Craig McRae did not dress it up. After Collingwood's four-point loss to the Western Bulldogs on Saturday evening, the coach said his side was "middle of the road" and not yet producing the level required to push into the top tier of the competition. The defeat left Collingwood still searching for its sixth win of the season.
That is why afl live scores from round 12 matter beyond the final margin. This was not a game lost in the dying seconds alone; it was a match where Collingwood spent too long chasing the contest, then spent the last quarter trying to recover it. McRae said clearances were significant in the first half and that the centre bounce handed the Bulldogs a lot of territory, even as his side later found a better way to compete through the middle.
By three-quarter time, the Bulldogs had 12 more clearances, a gap that shaped the match long before the final siren. McRae said Collingwood's fundamentals were "really off early" and that the Magpies were handballing at people's feet, a blunt assessment of the way the ball was moving when the game was there to be controlled. He said the club can play in a more direct, attacking style, but that it still needs the discipline to make that style work.
There was at least a sign of adjustment. In the third quarter, Ed Allan went to Ed Richards and began doing a pretty good job on him, while McRae said he and his staff flipped the matchup after Marcus Bontempelli was out of control. That helped Collingwood settle, and the last quarter brought its best stretch of the night at stoppages, with the centre bounce finally going its way.
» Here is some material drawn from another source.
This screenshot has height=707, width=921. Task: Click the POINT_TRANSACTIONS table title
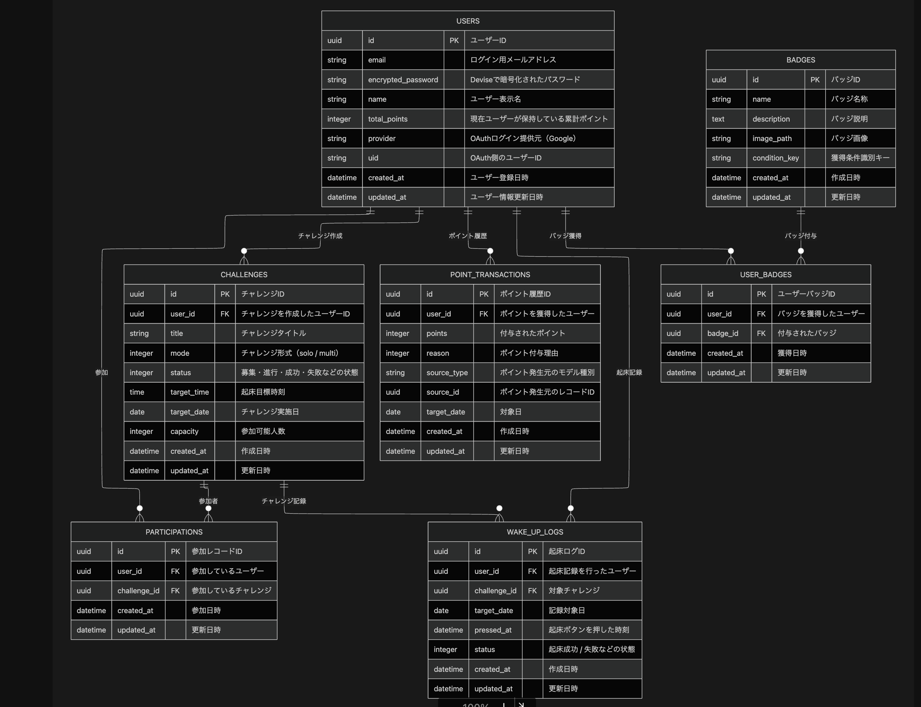coord(490,275)
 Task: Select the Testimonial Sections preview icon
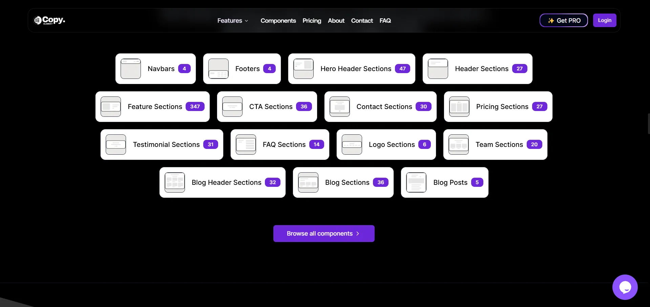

Even so, the Bulldogs never surrendered the lead. Collingwood produced 10 fourth-quarter scores in a late press, but it still never got in front, and the opening it needed never arrived. Lachie Shultz added one of the night's brighter moments when he ran down Adam Treloar in the middle of the ground and then kicked his 150th career goal, but the flash of momentum was not enough to change the result.
McRae's blunt line cuts to the issue now hanging over Collingwood after round 12 of the 2026 Toyota AFL Premiership Season: whether the side is built to match the league's best when the basics are not clean. He suggested the answer may require a looser approach at times, saying the team may need to release the shackles a bit to let its players go with more freedom. The next test is not just whether Collingwood can win again, but whether it can stop spending entire patches of games trying to repair the damage done in the first place.